What is needed
Transcribe the "Sabre Dance" text word for word, starting at "The piece has permeated" and stopping after "Nu, pogodi! (1973).".

The piece was featured in the 1952 Soviet film Concert of Stars (Концерт мастеров искусств), directed by Aleksandr Ivanovsky and Herbert Rappaport. The performance, with choreography by Nina Anisimova, was by the Kirov (Mariinsky) Ballet. Howard Thompson wrote that "Sabre Dance", with its "electric and supposedly definitive interpretation", is a highlight of the film.

The piece has permeated global pop culture and become universal shorthand for comedic urgency, appearing as a staple in plate-spinning acts, magic shows, and other theatrical performances. The piece's popular familiarity has been enhanced by its traditional use as accompaniment by circuses and on television variety shows, most notably The Ed Sullivan Show when plate spinners appeared. In the Soviet Union, it was popularized with an episode of the animated short Nu, pogodi! (1973).

"Sabre Dance" has featured in many feature films. (Note: Those mentioned by secondary sources include Animals Are Beautiful People (1974), Tarzoon: Shame of the Jungle (1975), Jumpin' Jack Flash (1986), Hocus Pocus (1993), Blues Brothers 2000 (1998), Kung Fu Hustle (2005), All About My Dog (2005), Scoop (2006), Ghost Town (2008), Le Concert (2009).) Adapted by André Previn, it is regularly employed to amplify comic effect in Billy Wilder's One, Two, Three (1961). In Tengiz Abuladze's Repentance (1987), it is used to inject tension at a key moment. In The Hudsucker Proxy (1994), the Coen brothers use it to underscore a rapid montage of the development of the hula hoop. In Federico Fellini's 8½ (1963) the piece is adapted by Nino Rota as a recurring lighthearted motif, and a parody, also by Rota, appears in Amarcord (1973). The main theme in Tim Burton's Pee-wee's Big Adventure (1985), reminiscent of "Sabre Dance", is used to convey whimsical chaos and comic exuberance. In "A Piano in the House", a 1962 episode of The Twilight Zone, it functions as a musical trigger, while in The Amazing Race 28 (2016), it appears in an episode filmed in Armenia.

===In sports===
The piece has also been used prominently in sports. The National Hockey League (NHL) team Buffalo Sabres have used the piece as a intro/skate-in song since the team was established in 1970. Sportswriter Bob Ryan found it to be "the greatest piece of intro music in sport." After a hiatus, "Sabre Dance" was officially brought back in 2011, specifically using Vanessa-Mae's version.

"Sabre Dance" has been a recurring choice for figure skating programs, performed by competitors from numerous countries in both national and international events. Among the most prominent skaters who have performed to the piece are Toller Cranston, Scott Hamilton, Michelle Kwan, Johnny Weir, and Evgeni Plushenko. The piece has also been used in women's-only synchronized swimming and rhythmic gymnastics.

A snippet of "Sabre Dance" was featured in the 2014 Winter Olympics opening ceremony held in Fisht Olympic Stadium, Sochi, Russia, on February 7. Between 2010 and 2013, "Sabre Dance" was played at Donbas Arena, the venue of the Ukrainian football club Shakhtar in Donetsk, whenever the Armenian player Henrikh Mkhitaryan scored a goal.

Source data
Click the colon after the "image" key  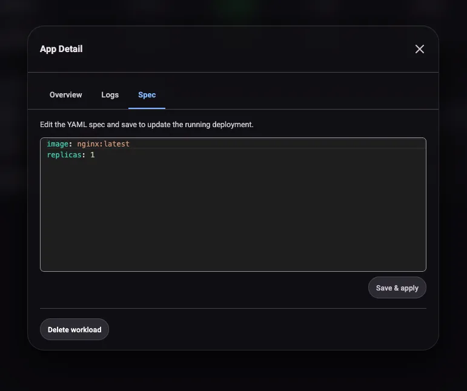point(70,144)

Your response
The piece has permeated global pop culture and become universal shorthand for comedic urgency, appearing as a staple in plate-spinning acts, magic shows, and other theatrical performances. The piece's popular familiarity has been enhanced by its traditional use as accompaniment by circuses and on television variety shows, most notably The Ed Sullivan Show when plate spinners appeared. In the Soviet Union, it was popularized with an episode of the animated short Nu, pogodi! (1973).